It is a common misconception, but it is not true even in principle. If I have 2 or more logits which are equal to the maximum of my logits, I will sample uniformly random from them with any temperature, even zero. Sampling from softmax([1, 0, 1]) is still stochastic at temperature 0, because the limit is to sample uniformly from the first or the last element.

Anyway: "GPUs don't do deterministic matrix multiplications" is the biggest source of randomness in LLMs. GPUs put the associativity of the sums in matrix multiplications in arbitrary order, and this has a huge impact on the logits coming out of the neural network.

> "GPUs don't do deterministic matrix multiplications" is the biggest source of randomness in LLMs.

But this isn't a fundamental property of LLMs, it's just an implementation detail. It's pretty obvious that if you evaluate the matrix multiplications correctly and deterministically sample from the highest-probability outputs, you will have a deterministic LLM.

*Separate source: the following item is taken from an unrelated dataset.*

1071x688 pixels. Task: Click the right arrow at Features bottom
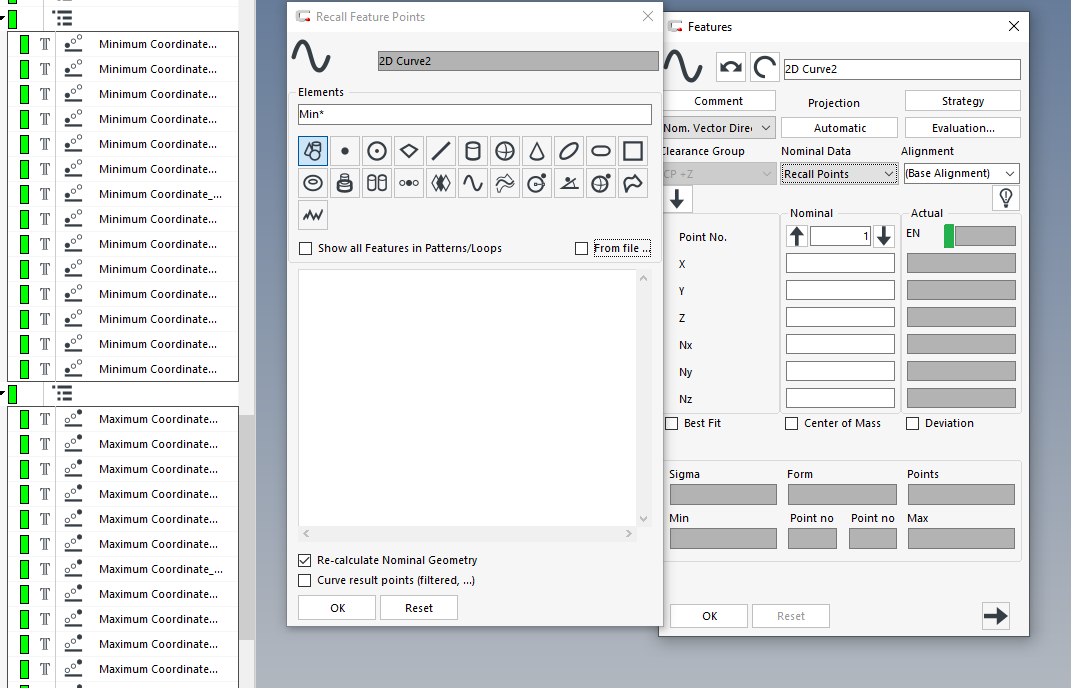click(995, 616)
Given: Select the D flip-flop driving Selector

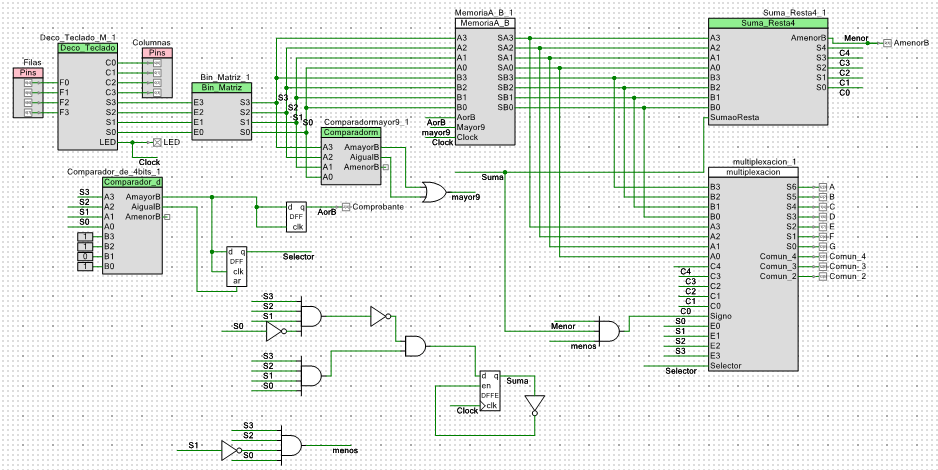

You don't have to sample uniformly. You could take the lowest index of all maxima. But yeah, the main source of randomness is non-deterministic matmul, and temperature does nothing with it

> GPUs put the associativity of the sums in matrix multiplications in arbitrary order

That’s user-controlled too, not an inherent property of GPUs:

https://docs.pytorch.org/docs/2.12/generated/torch.use_deter...

  • The matrix multiplication is only deterministic for sparse-dense products under these settings:

    > torch.bmm() when called on sparse-dense CUDA tensors

    And it's not listed under the operations that raise an exception otherwise, so I'm not sure the docs promise that dense-dense matrix-matrix products are deterministic.